Selection:
====

Appeal from the Circuit Court of Cook County, Muncipal Department, First District; the Hon. JOSEPH B. HERMES, Judge, presiding. Affirmed.


Rehearing denied February 18, 1965.

This is an appeal to reverse an order of the Municipal Division of the Circuit Court denying the motion of the defendants, Marty and Rose Smarto, to vacate, or in the alternative, to open up a judgment by confession against them for $276.74, including attorney's fees, which was obtained by the plaintiff, Olson Rug Company. No testimony was taken or evidence considered at the hearing on the defendants' motion.

On March 16, 1962, the defendants entered into a written retail installment contract with Olson Rug Company for the purchase of carpeting for the sum of $450.62, of which $120 was to be the down payment and the balance of $330.62 was to be paid in monthly installments. The instrument executed by defendants provides, in part, as follows:

It is agreed . . . in the event of any default of payment or breach of contract by the buyer, OLSON RUG COMPANY, may at its election and without notice declare the entire unpaid balance of the purchase price immediately due, and in event of such default buyer agrees to reimburse the seller for bond premiums, court costs and reasonable attorney's fees in the event OLSON RUG COMPANY employs any attorney-at-law to preserve or enforce its rights hereunder. And to secure the payment of said price, the undersigned, and each of them, does hereby authorize, irrevocably, any attorney of any court of record, to appear for the undersigned, or any of them, in such court, in term time or vacation at any time after default, and confess a judgment, without process, in favor of OLSON RUG CO. for such amount as may appear to be then unpaid, together with costs and twenty per centum of such amount as attorneys fees, and to waive and release all errors which may intervene in any such proceedings, and consent to immediate execution upon such judgment, hereby ratifying and confirming all that said attorney may do by virtue hereof . . . THIS CONTRACT EMBODIES ALL STATEMENTS AND REPRESENTATIONS BINDING ON THE PARTIES HERETO, AND SHALL NOT BE MODIFIED EXCEPT IN WRITING, EXECUTED WITH THE SAME FORMALITIES AS THIS INSTRUMENT.

The defendants contend that the judgment which was confessed against them and in favor of the plaintiff, pursuant to this agreement, should be vacated because, in the statement of claim and in the cognovit, the document relied on as the basis for confession of judgment was incorrectly characterized as a note rather than a retail installment contract. The defendants' argument is that it is error to confess on a note when it in fact is a contract.

While the defendants correctly cite Lescher Bldg. Service, Inc. v. Prairie Mills, Inc., 28 Ill. App.2d 442, 171 N.E.2d 602, for the proposition that the authority to confess judgment must be clear and explicit and must be strictly pursued, that case does not support the defendants' contention here. There it was held that it was proper for the trial judge to correct a confessed judgment by deducting the amount of attorney's fees where the warrant of attorney did not authorize confession of judgment for the amount of the attorney's fees until after default on the note and where the note was not in fact in default. Elaborated Ready Roofing Co. v. Hunter, 262 Ill. App. 380, which is relied on by the defendants, does not support their argument. In that case, a judgment was entered on what was claimed to be a promissory note, which was in fact only an order by the defendant to plaintiff to make repairs on the defendant's property, for which he agreed to pay a sum of money provided the work was satisfactorily performed as indicated by the defendant's written approval. Although the court said that the plaintiff ought not be permitted, under the guise of an order to repair, to claim that the document is a promissory note on which a judgment might be confessed, the opinion of the court turned primarily on the equitable circumstances which the court held to be the controlling factor.

====

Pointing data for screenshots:
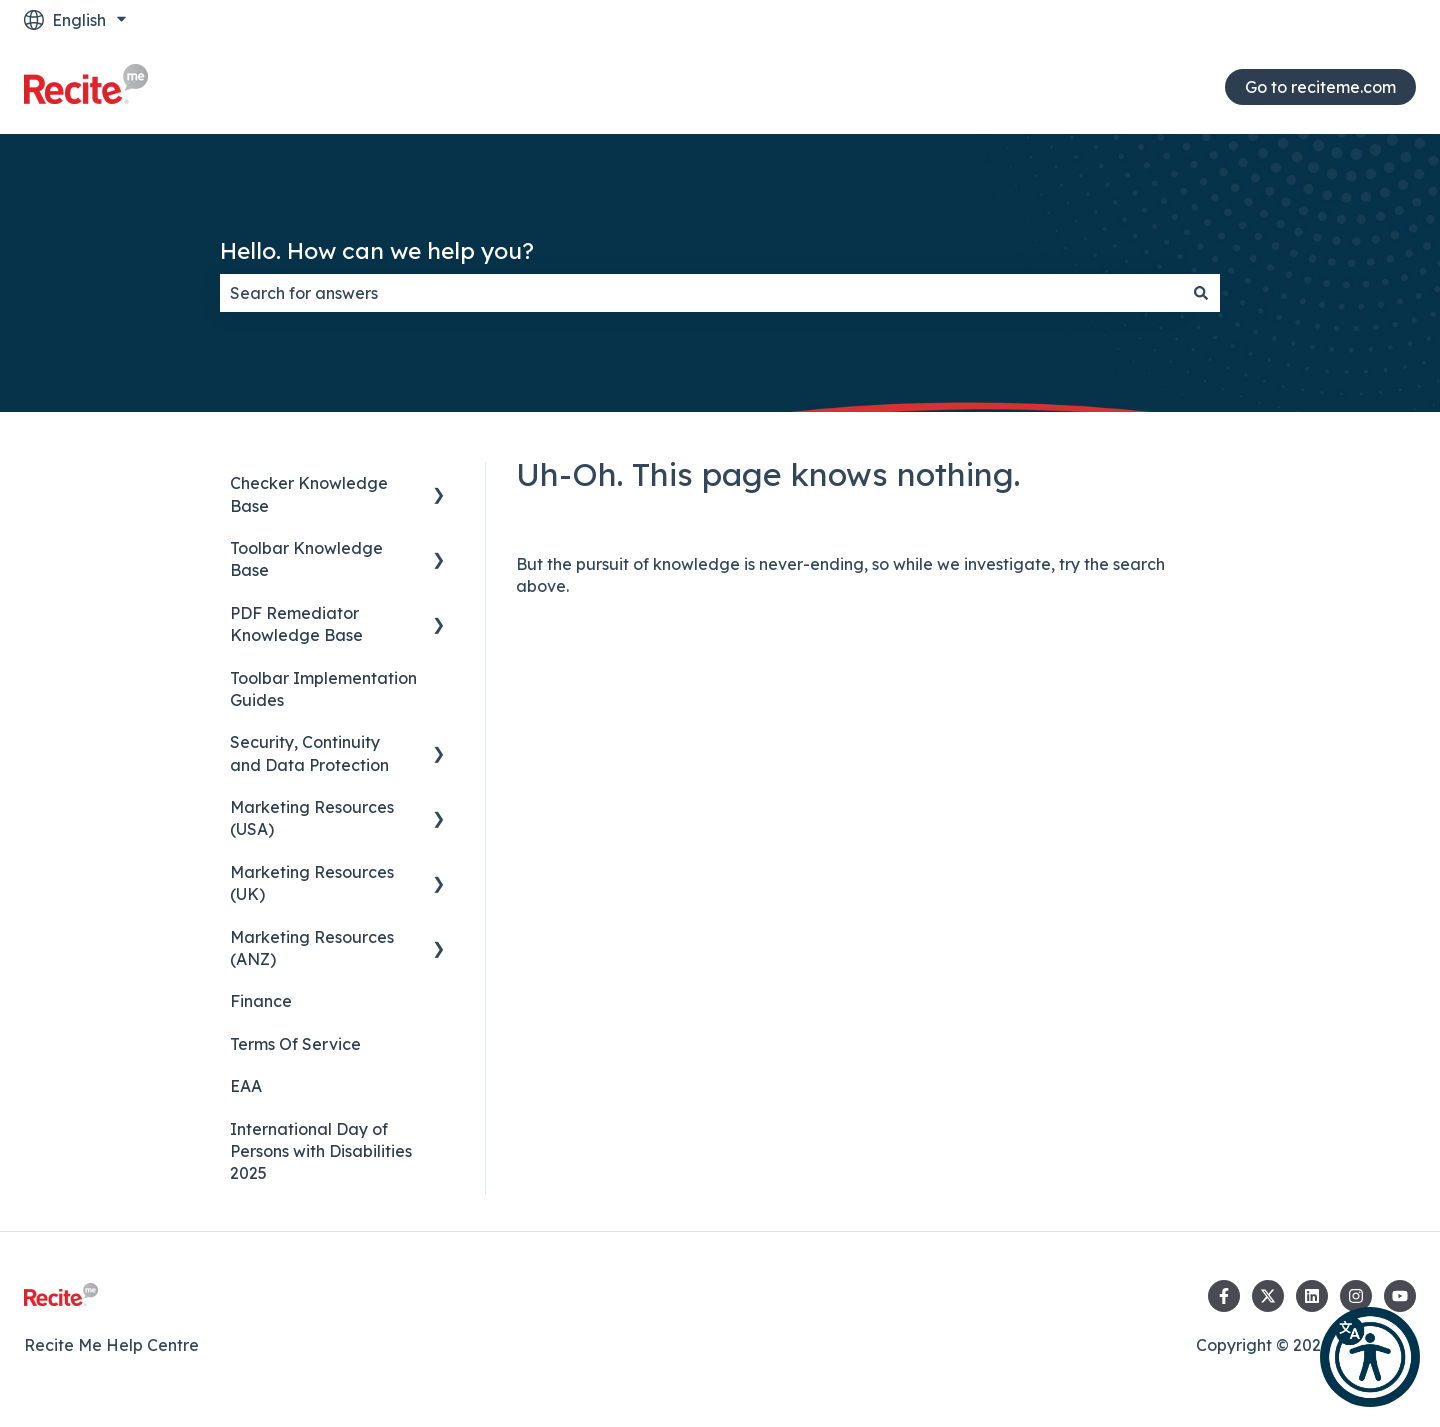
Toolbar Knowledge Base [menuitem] (306, 559)
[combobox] (701, 293)
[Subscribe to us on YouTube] (1400, 1296)
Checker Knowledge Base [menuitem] (309, 494)
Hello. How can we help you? (377, 250)
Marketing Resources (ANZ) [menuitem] (312, 948)
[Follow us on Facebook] (1224, 1296)
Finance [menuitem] (261, 1001)
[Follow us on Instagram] (1356, 1296)
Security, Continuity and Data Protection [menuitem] (309, 753)
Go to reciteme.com (1320, 87)
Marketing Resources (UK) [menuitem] (312, 883)
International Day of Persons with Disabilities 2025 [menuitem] (321, 1151)
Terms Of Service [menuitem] (295, 1044)
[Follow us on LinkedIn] (1312, 1296)
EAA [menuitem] (246, 1086)
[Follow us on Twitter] (1268, 1296)
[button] (1370, 1357)
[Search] (1201, 293)
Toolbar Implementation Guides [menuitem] (323, 689)
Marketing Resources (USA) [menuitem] (312, 818)
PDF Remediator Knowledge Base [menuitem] (296, 624)
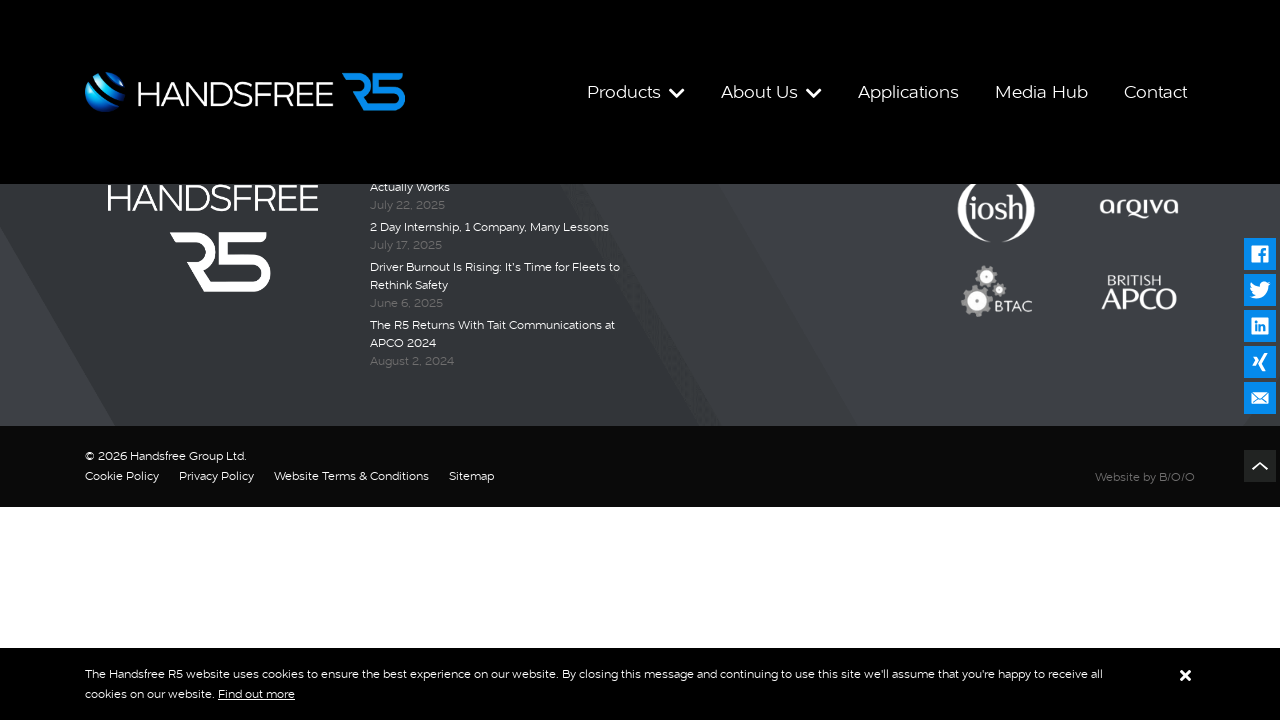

====

Tasks to perform:
1. Answer these questions using the court opinion.
(a) For what amount, including attorney's fees, was the judgment by confession obtained?
(b) What was the total purchase sum for the carpeting under the March 16, 1962 contract?
(c) According to the defendants, what was the document relied on for the confession of judgment incorrectly characterized as?
2. In the entries of the pointing data, take the lines from the one with "[button] (1370, 1357)" through the end of the entries, leaving out the pictures. Rewrite these lines with their requests, multiplying every coordinate in the answers by 1.15 and rounding to whole numbers, with halves rounded up.

Written responses:
1.
(a) $276.74
(b) $450.62
(c) A note, rather than a retail installment contract

2.
[button] (1576, 1561)
[Search] (1381, 337)
Toolbar Implementation Guides [menuitem] (371, 792)
Marketing Resources (USA) [menuitem] (359, 941)
PDF Remediator Knowledge Base [menuitem] (340, 718)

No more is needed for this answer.